PARTS OF THE EXERCISE:
1 > According to the methods text, how many days were mice allowed to recover before perfusion and tissue collection?
2 > Repeat the passage of the methods text that starts at the words "HEK293T were maintained" and stops after the words "h light/dark cycle.".

*** STUDY TEXT Section Begins ***

Material and methods
Primary antibodies and reagents
The following antibodies were used in this study: mouse anti-GAPDH (Proteintech Group, 60,004–1-Ig), mouse anti-GFP (Proteintech Group), rat anti-mouse LAMP1 (BD Biosciences, 553,792), sheep anti-mouse PGRN (R&D Systems, AF2557) and rabbit anti IBA-1 (Wako, 01919741). Fluorescently labelled second antibodies were obtained from Li-Cor and Invitrogen.
To generate polyclonal antibodies to granulin peptides, granulin peptides were cloned in the pGEX6P-1 vector using restriction enzymes BamHI and PmeI (Table S1). The expression construct was transformed into the Origami bacterial strain (Novagen) and the expression of recombinant protein was induced with IPTG. The cells were lysed and lysates were incubated with GST beads. Bound proteins were eluted with glutathione. The buffer was exchanged to PBS using the Centricon devices (Millipore). Recombinant proteins were used to immunize rabbits using services provided by Pocono Rabbit Farm and Laboratory (Canadensis, PA).
The following reagents were also used in the study: Dulbecco’s modified Eagle’s media (DMEM) (Cellgro, 10–017-CV), 0.25% Trypsin (Corning, 25–053-CI), Papain (Worthington, LS003120), DNase I (Sigma D5025), Odyssey blocking buffer (LI-COR Biosciences, 927–40,000), Poly-D, L-ornithine (Sigma P0421), protease inhibitor (Roche, 05056489001), Pierce BCA Protein Assay Kit (Thermo scientific, 23,225) and O.C.T compound (Electron Microscopy Sciences, 62,550–01).
HEK293T were maintained in Dulbecco’s Modified Eagle’s medium (Cellgro) supplemented with 10% fetal bovine serum (Gibco) and 1% Penicillin–Streptomycin (Invitrogen) in a humidified incubator at 37 °C and 5% CO2. Cells were transiently transfected with GFP tagged granulins using polyethylenimine as described . Cells were harvested 2 days after transfection using ice cold RIPA buffer (150 mM NaCl, 50 mM Tris-HCl (pH 8.0), 1% Triton X-100, 0.5% sodium deoxycholate, 0.1% SDS) with 1 mM PMSF, proteinase and phosphatase inhibitors.
C57/BL6 and Grn−/− mice  were obtained from The Jackson Laboratory. Ctsd−/− , Ctsb−/− , Ctsl−/− , Ctsb−/− Ctsl−/− , Ctsk−/−  and Ctsz−/−  mice were characterized previously. PSAP knockout mice were previously described . All animals (1–6 adult mice per cage) were housed in a 12 h light/dark cycle.
Stroke and demyelination induction
Rose Bengal was used to induce stroke using a modified protocol . Briefly, 4 months old mice were injected retro-orbitally with Rose Bengal (50 μl, 10 mg/ml) followed by 5 min illumination of the intact skull with a 561 nm laser. The skin was then sutured and mice were treated with 0.1 mg/kg Buprenorphine every 8 h for 24 h after surgery. Mice were allowed to recover for 7 days before perfusion and tissue collection.

*** STUDY TEXT Section Ends ***
*** DATASET Section Begins ***

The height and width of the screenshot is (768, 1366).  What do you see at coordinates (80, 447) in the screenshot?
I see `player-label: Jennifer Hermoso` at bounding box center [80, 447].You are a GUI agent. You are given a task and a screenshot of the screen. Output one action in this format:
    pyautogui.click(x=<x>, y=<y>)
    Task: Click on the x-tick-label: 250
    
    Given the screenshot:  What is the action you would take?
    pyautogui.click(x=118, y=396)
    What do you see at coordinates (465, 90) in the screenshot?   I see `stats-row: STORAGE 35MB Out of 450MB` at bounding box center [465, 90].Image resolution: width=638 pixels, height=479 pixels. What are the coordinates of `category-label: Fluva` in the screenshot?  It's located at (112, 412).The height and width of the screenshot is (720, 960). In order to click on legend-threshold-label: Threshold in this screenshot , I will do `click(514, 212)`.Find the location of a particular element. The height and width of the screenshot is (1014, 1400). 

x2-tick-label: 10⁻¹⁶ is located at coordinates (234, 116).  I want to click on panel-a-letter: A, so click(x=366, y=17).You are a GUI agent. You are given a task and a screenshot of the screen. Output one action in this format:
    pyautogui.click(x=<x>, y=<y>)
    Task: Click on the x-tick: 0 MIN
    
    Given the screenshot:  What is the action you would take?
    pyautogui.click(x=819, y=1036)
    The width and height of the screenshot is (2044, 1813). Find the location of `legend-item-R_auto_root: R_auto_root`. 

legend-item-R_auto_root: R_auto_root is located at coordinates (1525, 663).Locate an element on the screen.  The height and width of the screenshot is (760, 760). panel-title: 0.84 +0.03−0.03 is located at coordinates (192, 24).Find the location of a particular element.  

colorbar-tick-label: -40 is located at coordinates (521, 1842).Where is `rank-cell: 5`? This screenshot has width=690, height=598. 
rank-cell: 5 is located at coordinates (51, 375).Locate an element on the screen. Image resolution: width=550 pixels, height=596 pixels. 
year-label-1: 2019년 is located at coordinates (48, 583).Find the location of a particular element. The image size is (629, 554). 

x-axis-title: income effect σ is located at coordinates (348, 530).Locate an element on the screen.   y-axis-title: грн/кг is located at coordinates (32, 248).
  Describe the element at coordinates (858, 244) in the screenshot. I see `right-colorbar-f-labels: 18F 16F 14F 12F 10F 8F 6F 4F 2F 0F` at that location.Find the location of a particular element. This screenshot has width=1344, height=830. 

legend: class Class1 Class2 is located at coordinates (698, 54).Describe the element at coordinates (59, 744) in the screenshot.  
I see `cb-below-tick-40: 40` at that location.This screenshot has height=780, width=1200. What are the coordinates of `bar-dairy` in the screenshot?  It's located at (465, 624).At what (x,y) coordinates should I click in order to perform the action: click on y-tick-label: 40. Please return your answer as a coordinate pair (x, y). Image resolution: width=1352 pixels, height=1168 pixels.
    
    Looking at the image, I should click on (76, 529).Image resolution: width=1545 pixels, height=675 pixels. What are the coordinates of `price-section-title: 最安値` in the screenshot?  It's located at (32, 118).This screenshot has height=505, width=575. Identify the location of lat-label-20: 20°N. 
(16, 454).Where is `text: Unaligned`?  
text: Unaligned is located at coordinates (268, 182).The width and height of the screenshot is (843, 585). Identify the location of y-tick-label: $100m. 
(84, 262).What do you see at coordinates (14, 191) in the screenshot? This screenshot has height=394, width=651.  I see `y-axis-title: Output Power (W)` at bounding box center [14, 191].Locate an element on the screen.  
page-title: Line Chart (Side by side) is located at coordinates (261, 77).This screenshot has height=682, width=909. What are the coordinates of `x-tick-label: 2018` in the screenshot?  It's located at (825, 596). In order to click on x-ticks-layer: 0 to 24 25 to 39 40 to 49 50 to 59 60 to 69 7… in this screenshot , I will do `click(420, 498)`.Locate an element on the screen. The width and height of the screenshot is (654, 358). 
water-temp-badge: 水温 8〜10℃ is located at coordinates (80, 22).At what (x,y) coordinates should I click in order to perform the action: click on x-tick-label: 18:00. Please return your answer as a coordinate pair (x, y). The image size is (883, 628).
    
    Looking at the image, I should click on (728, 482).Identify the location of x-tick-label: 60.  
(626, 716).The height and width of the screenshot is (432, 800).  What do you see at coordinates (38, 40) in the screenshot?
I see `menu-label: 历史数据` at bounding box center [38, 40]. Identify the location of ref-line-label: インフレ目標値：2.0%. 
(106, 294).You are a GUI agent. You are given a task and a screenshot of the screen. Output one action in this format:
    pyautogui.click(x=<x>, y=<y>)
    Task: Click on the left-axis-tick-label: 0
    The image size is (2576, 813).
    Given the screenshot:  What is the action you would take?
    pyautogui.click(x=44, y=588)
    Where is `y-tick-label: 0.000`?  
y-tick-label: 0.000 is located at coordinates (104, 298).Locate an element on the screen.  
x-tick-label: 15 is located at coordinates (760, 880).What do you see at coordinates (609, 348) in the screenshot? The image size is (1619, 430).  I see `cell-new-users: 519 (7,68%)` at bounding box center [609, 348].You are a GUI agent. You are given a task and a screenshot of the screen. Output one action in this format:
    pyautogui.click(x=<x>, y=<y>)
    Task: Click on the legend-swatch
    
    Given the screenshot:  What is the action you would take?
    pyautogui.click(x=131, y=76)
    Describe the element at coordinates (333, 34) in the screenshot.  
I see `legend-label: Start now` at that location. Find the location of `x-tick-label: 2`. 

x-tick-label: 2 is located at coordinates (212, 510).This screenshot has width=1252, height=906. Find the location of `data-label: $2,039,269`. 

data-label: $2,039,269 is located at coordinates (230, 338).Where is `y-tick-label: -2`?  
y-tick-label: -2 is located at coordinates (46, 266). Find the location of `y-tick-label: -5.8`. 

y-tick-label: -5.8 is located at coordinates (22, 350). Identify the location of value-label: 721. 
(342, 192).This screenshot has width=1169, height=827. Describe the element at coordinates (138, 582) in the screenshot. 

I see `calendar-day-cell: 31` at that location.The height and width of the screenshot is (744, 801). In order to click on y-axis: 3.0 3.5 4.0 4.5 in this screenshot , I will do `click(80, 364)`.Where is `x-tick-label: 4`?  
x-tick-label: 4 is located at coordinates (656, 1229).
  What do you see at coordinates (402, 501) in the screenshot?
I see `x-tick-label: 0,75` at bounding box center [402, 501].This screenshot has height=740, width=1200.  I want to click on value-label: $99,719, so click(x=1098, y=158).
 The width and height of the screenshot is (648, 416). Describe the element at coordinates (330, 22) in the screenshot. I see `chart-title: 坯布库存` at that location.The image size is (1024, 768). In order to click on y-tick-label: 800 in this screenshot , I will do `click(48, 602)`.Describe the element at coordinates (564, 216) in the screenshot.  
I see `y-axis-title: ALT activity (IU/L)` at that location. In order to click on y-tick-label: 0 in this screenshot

*** DATASET Section Ends ***

COMPLETED EXERCISE:
1 > 7 days

2 >
HEK293T were maintained in Dulbecco’s Modified Eagle’s medium (Cellgro) supplemented with 10% fetal bovine serum (Gibco) and 1% Penicillin–Streptomycin (Invitrogen) in a humidified incubator at 37 °C and 5% CO2. Cells were transiently transfected with GFP tagged granulins using polyethylenimine as described . Cells were harvested 2 days after transfection using ice cold RIPA buffer (150 mM NaCl, 50 mM Tris-HCl (pH 8.0), 1% Triton X-100, 0.5% sodium deoxycholate, 0.1% SDS) with 1 mM PMSF, proteinase and phosphatase inhibitors.
C57/BL6 and Grn−/− mice  were obtained from The Jackson Laboratory. Ctsd−/− , Ctsb−/− , Ctsl−/− , Ctsb−/− Ctsl−/− , Ctsk−/−  and Ctsz−/−  mice were characterized previously. PSAP knockout mice were previously described . All animals (1–6 adult mice per cage) were housed in a 12 h light/dark cycle.